--- THE DATA ---
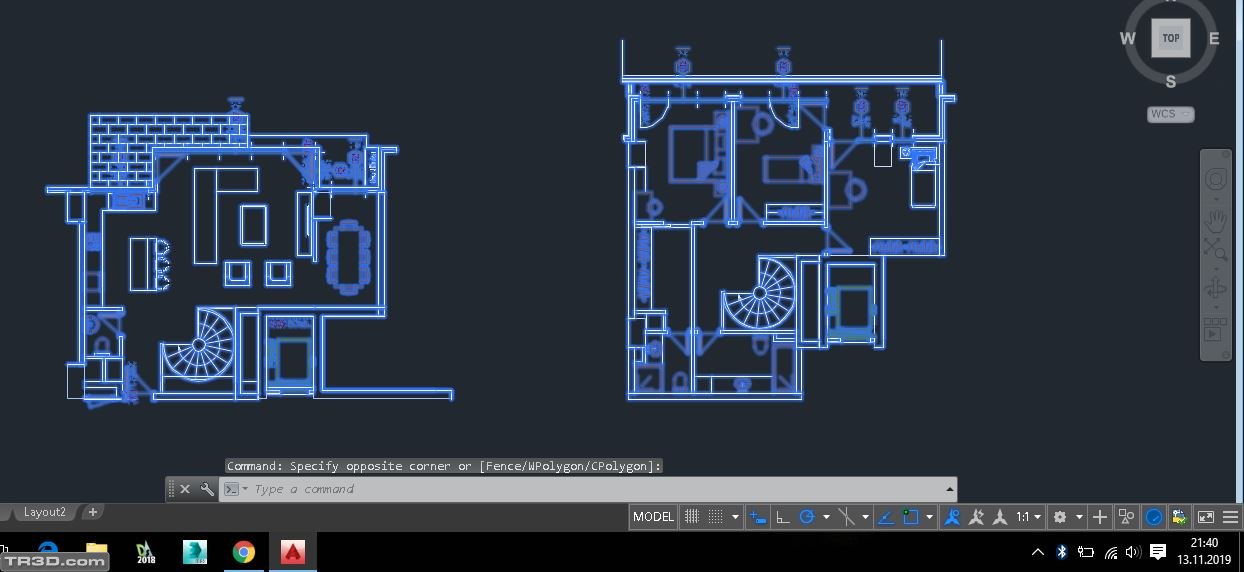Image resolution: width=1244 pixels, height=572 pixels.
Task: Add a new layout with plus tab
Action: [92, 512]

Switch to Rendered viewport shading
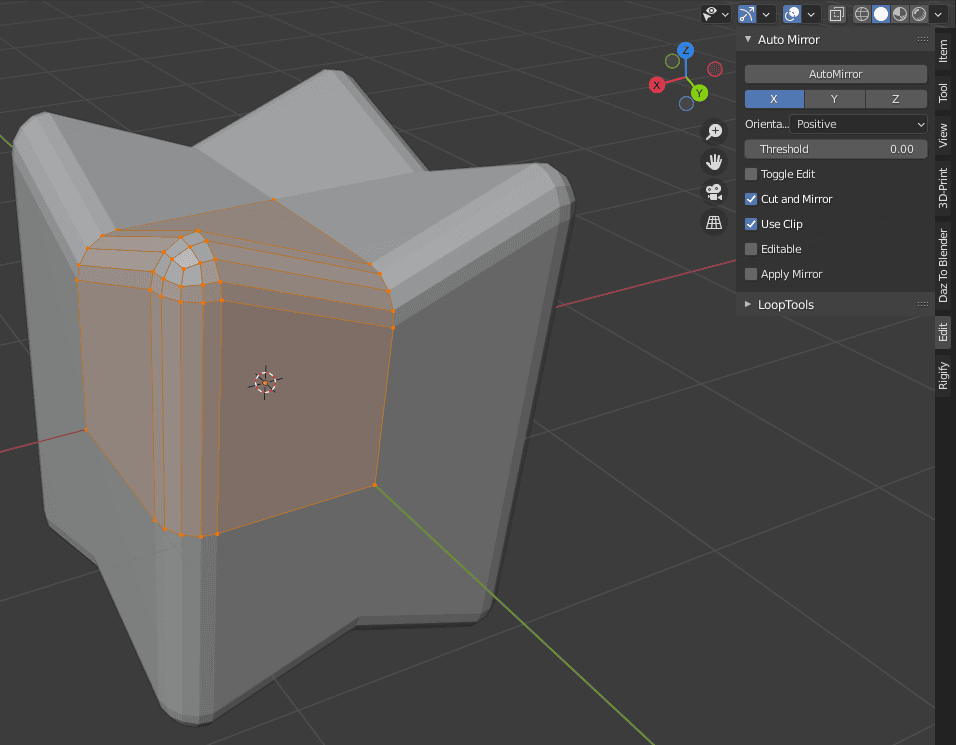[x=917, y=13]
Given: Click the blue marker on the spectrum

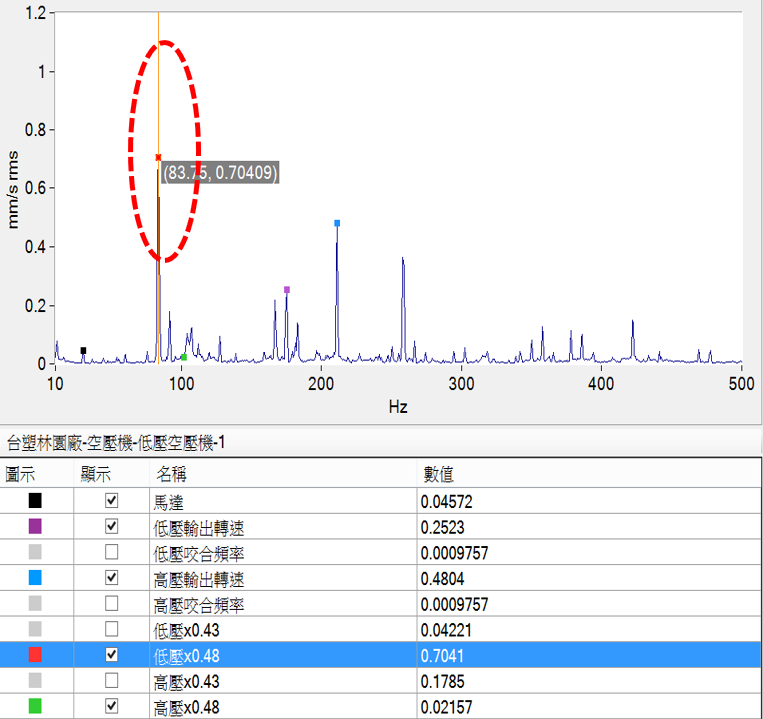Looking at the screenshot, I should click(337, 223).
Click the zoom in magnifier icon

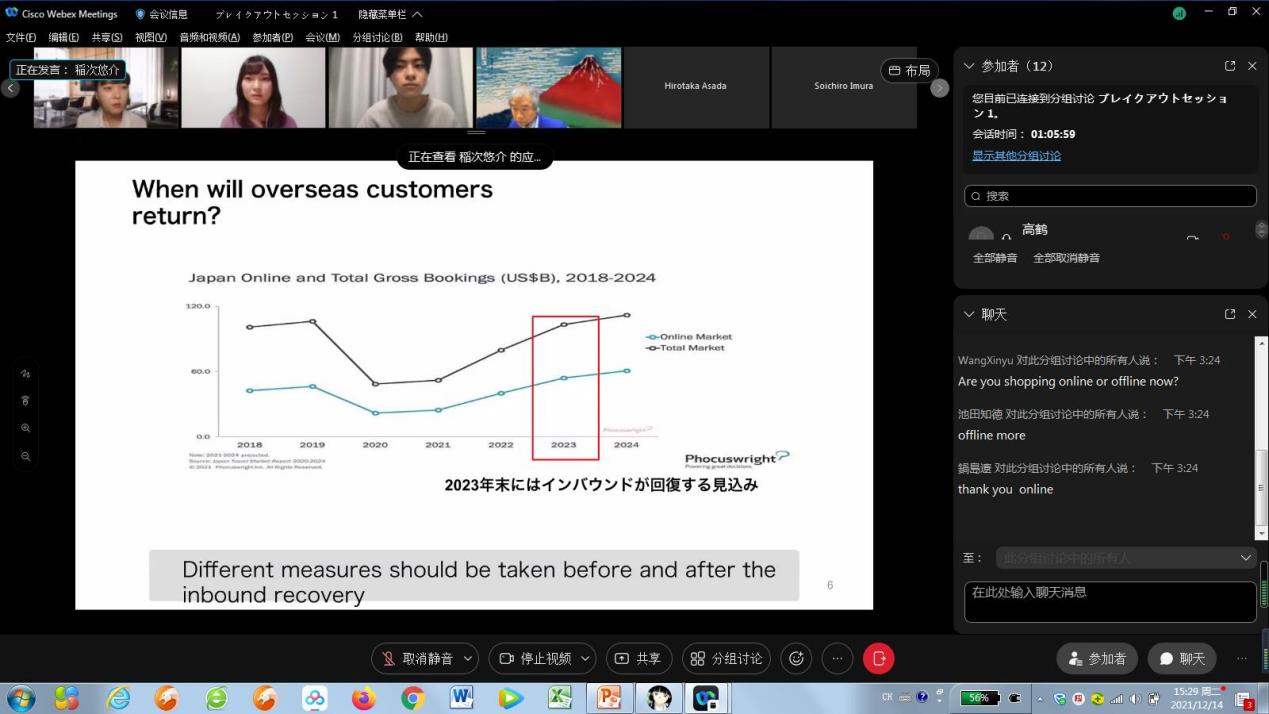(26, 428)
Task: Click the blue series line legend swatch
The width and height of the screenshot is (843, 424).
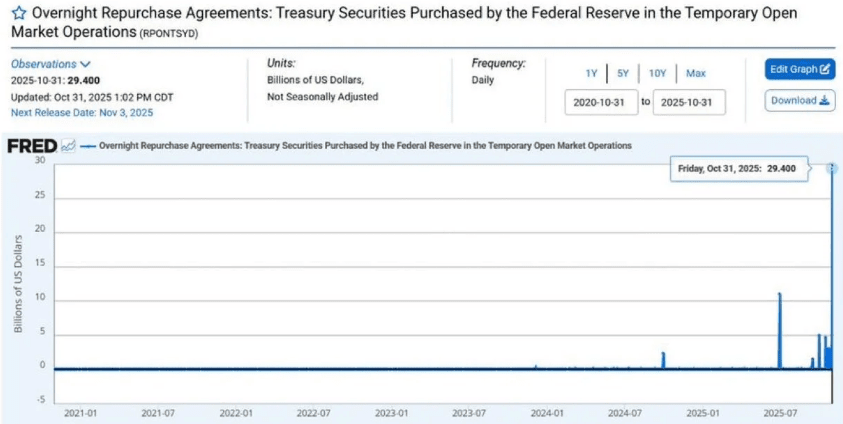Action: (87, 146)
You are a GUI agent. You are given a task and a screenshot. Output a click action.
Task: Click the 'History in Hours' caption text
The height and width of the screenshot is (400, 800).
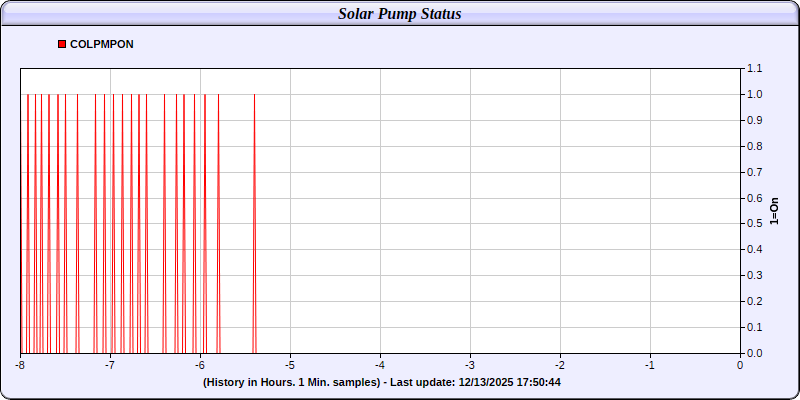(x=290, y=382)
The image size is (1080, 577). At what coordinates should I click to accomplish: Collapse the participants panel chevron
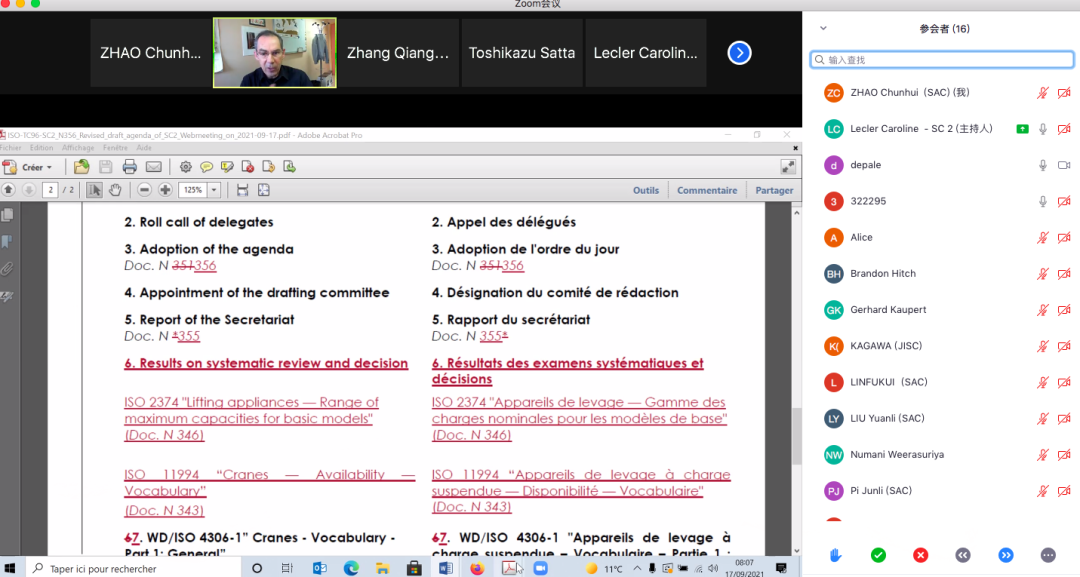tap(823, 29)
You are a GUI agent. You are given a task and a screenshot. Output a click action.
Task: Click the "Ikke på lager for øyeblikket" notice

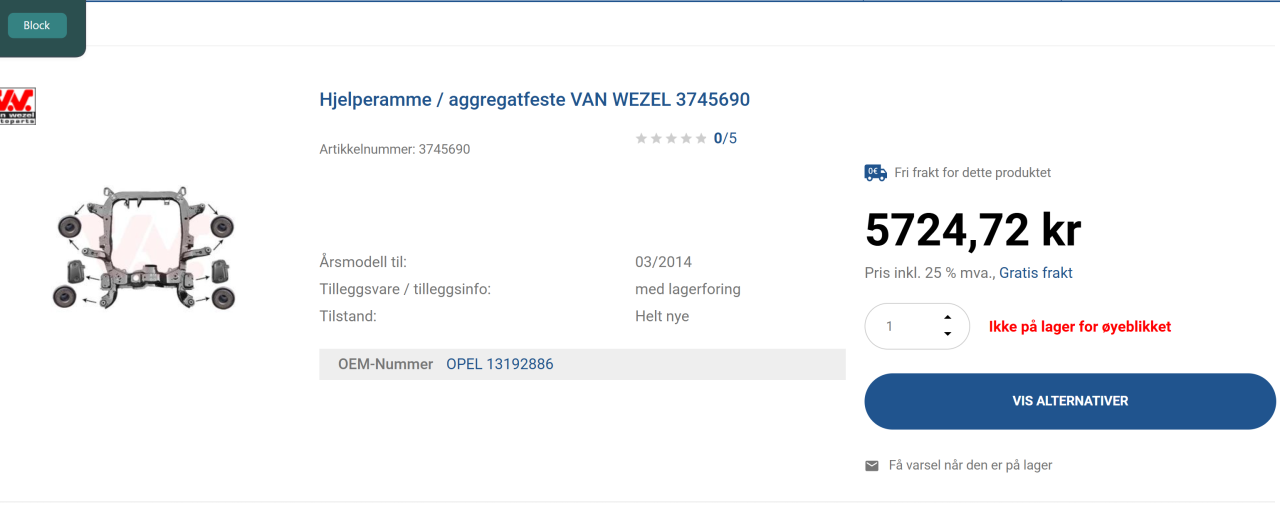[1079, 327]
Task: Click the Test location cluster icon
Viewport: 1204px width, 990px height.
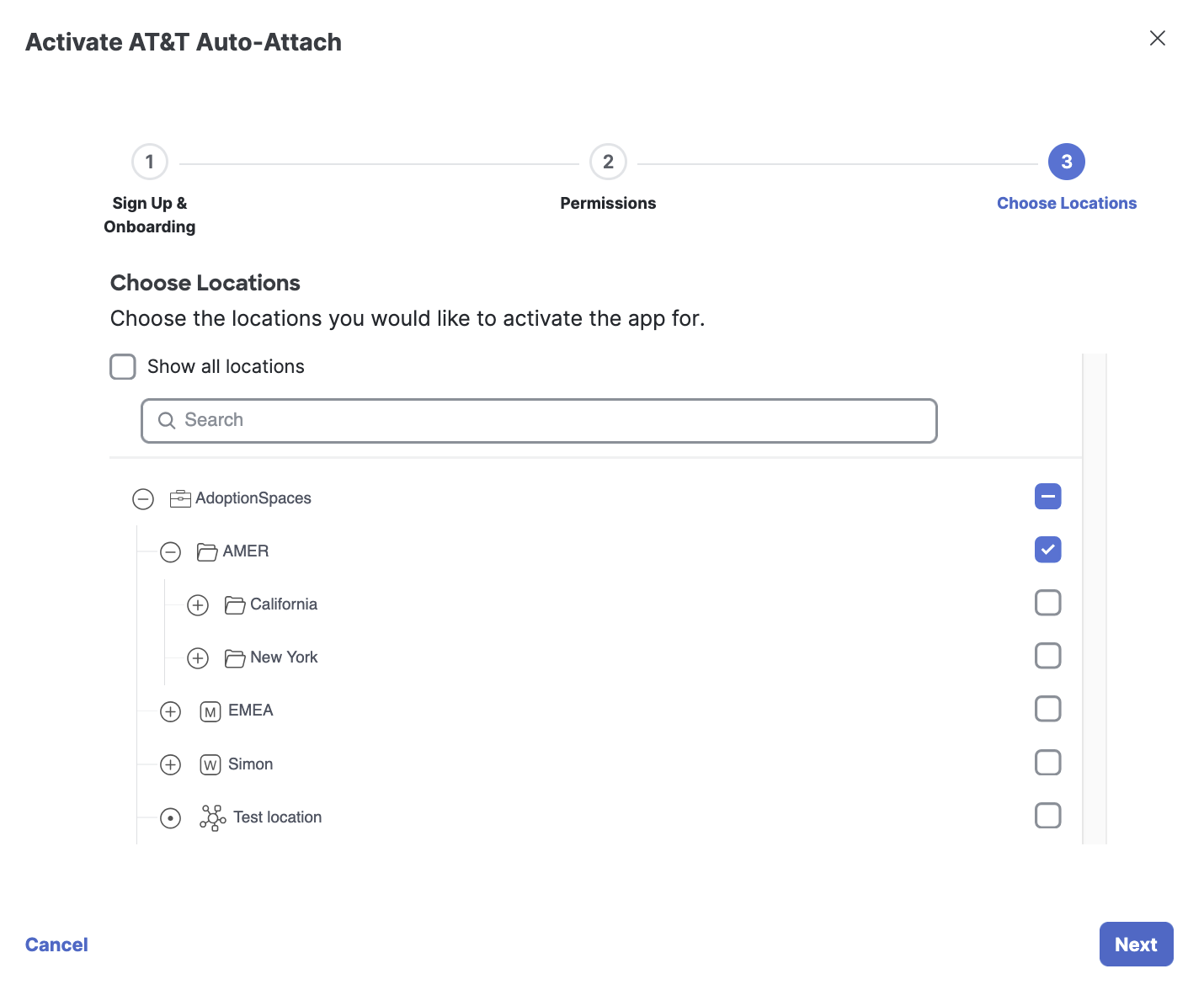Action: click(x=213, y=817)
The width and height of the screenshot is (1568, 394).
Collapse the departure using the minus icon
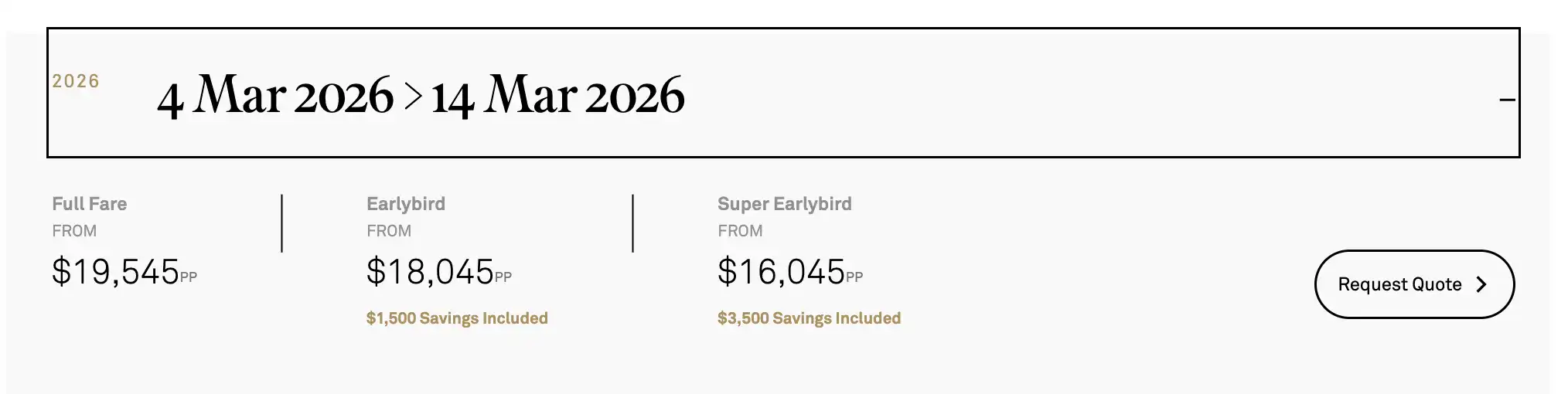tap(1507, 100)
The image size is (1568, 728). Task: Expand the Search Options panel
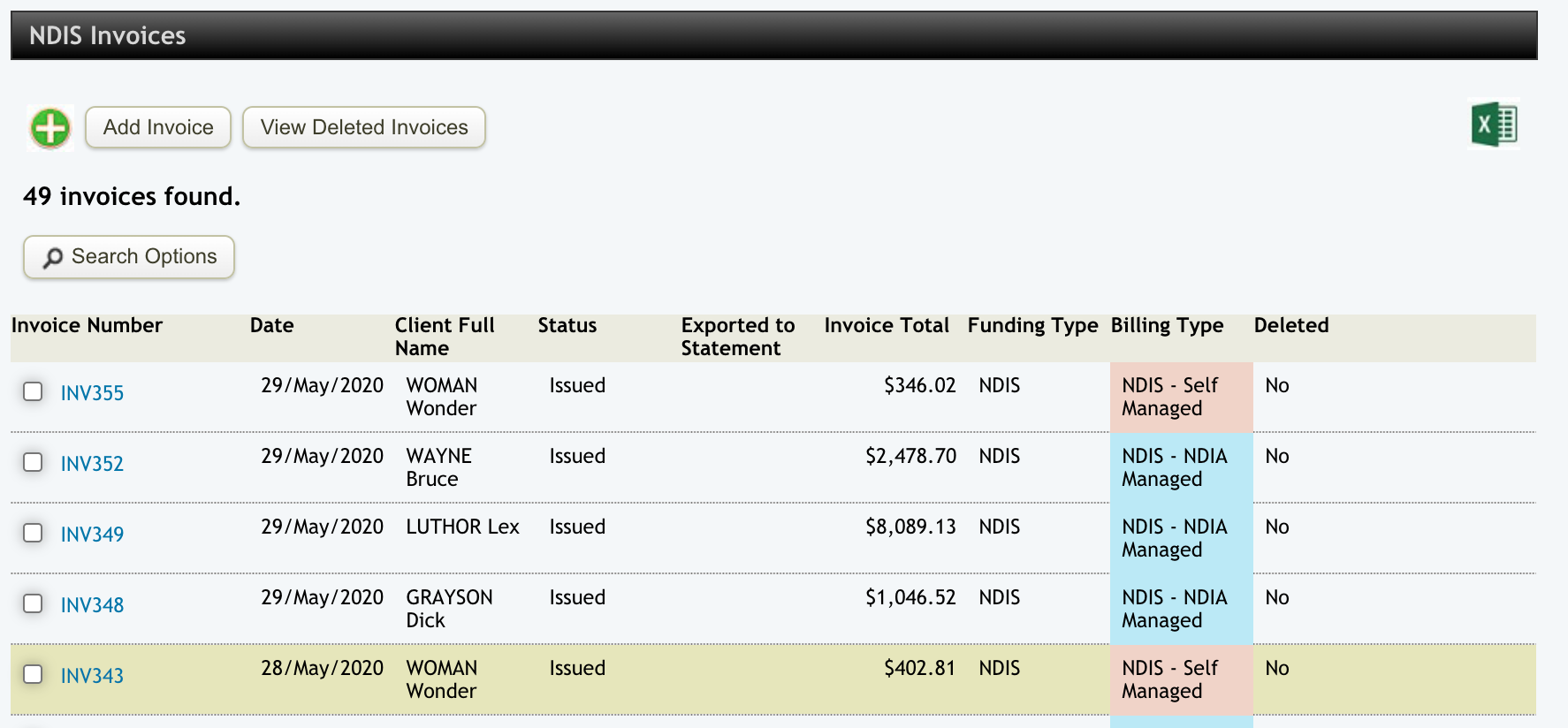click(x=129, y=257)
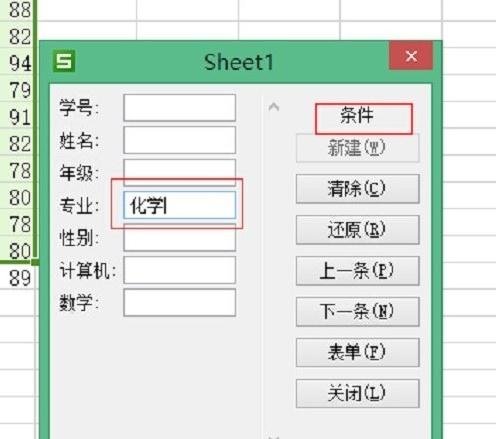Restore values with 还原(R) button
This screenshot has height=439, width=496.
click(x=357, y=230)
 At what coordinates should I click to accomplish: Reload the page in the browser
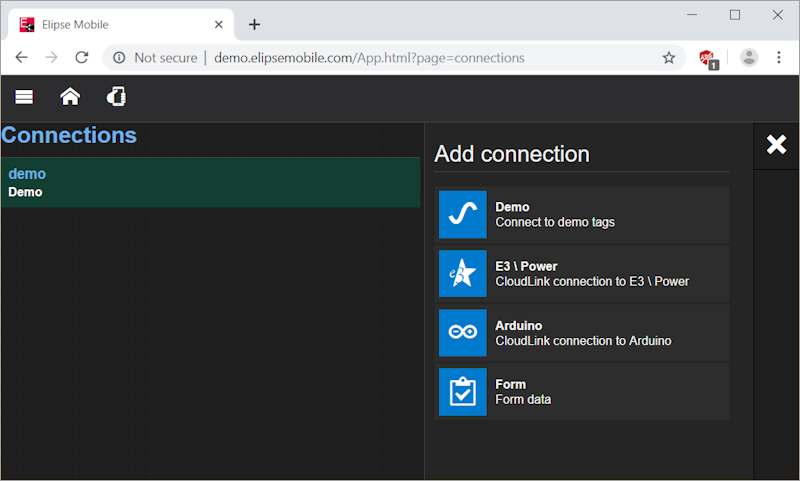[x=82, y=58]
---
[PROBLEM DETAILS] With the pictures left out, please output each line from the one containing "The image size is (1568, 728)." through the end of the entries, exactly as it is.

[RESULT BELOW]
The image size is (1568, 728). Task: Expand the Search Options panel
click(x=129, y=257)
Restore values with 还原(R) button
This screenshot has height=439, width=496.
click(x=357, y=230)
 At what coordinates should I click to accomplish: Reload the page in the browser
[x=82, y=58]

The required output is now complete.